The financial value of a university degree depends heavily on the subject chosen, with medics set to earn up to £400,000 more over a lifetime than non-graduates, while students of creative arts, philosophy or languages may see little or negative return.
Research by the Institute for Fiscal Studies (IFS), analysing a cohort of students born in the mid-1980s who took GCSEs in 2002, found that medicine offers the highest lifetime premium. Economics graduates also fare well, but other subjects offer little financial benefit when compared with the earnings of similar people without degrees.
“Medicine graduates can earn up to £400,000 more over a lifetime, but a quarter of graduates are financially worse off.”

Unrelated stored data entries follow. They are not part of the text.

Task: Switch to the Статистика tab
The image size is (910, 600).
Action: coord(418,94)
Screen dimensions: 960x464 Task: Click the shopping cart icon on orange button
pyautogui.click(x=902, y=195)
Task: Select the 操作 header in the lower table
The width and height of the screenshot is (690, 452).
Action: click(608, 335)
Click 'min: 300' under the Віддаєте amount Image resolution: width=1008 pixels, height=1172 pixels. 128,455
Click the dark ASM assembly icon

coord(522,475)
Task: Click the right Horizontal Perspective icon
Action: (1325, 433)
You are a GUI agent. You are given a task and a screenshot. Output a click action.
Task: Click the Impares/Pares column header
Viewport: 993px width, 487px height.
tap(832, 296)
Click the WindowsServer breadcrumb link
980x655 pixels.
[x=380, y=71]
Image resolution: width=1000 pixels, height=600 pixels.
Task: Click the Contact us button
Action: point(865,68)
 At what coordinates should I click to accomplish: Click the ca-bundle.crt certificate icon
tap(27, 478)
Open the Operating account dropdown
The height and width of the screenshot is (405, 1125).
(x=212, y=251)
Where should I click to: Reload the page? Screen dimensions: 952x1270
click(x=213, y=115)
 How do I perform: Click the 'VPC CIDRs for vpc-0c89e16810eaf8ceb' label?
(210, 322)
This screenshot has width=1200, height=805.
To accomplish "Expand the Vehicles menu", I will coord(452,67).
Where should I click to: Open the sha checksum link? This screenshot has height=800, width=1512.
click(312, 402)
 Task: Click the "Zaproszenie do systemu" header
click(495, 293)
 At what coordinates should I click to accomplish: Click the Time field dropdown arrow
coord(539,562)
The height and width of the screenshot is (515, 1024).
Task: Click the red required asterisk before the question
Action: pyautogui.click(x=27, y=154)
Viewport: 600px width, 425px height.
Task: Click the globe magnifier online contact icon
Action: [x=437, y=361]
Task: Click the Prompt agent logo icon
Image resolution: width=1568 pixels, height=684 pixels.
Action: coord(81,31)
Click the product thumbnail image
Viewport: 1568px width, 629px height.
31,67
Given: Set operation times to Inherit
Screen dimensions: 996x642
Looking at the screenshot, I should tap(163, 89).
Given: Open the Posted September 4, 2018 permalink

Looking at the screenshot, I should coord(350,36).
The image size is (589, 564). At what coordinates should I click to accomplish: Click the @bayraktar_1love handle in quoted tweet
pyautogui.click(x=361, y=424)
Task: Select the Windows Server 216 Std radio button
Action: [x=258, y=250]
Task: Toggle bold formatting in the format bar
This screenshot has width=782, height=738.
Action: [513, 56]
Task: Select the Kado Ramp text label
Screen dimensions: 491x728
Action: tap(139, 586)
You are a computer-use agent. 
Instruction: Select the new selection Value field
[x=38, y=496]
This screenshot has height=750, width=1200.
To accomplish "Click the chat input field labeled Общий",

On average, a graduate earns around £100,000 more over their lifetime after taxes and student loan repayments. But the data suggests a quarter of graduates can expect to be financially worse off as a result of going to university. One in ten male graduates will potentially be more than £90,000 worse off than they otherwise would have been.
The Department for Education (DfE) says it will cap numbers on courses with the poorest returns and will consult on introducing minimum English language requirements for prospective undergraduates seeking student finance. The government has outlined plans to limit the growth of some courses where there are consistently “poor returns for students,” the DfE said.
Minister for Skills Jacqui Smith urged students to “choose carefully”. “Don’t walk into a degree by default,” she said.
The latest DfE data, covering the 2022-23 tax year, shows that students who continued in education post-16 but had relatively low GCSE grades can expect lifetime take-home pay £53,000 higher on average than peers with similar grades who did not attend university. However, among graduate men with low prior attainment, around four in ten can expect to be worse off financially than if they had not gone to university.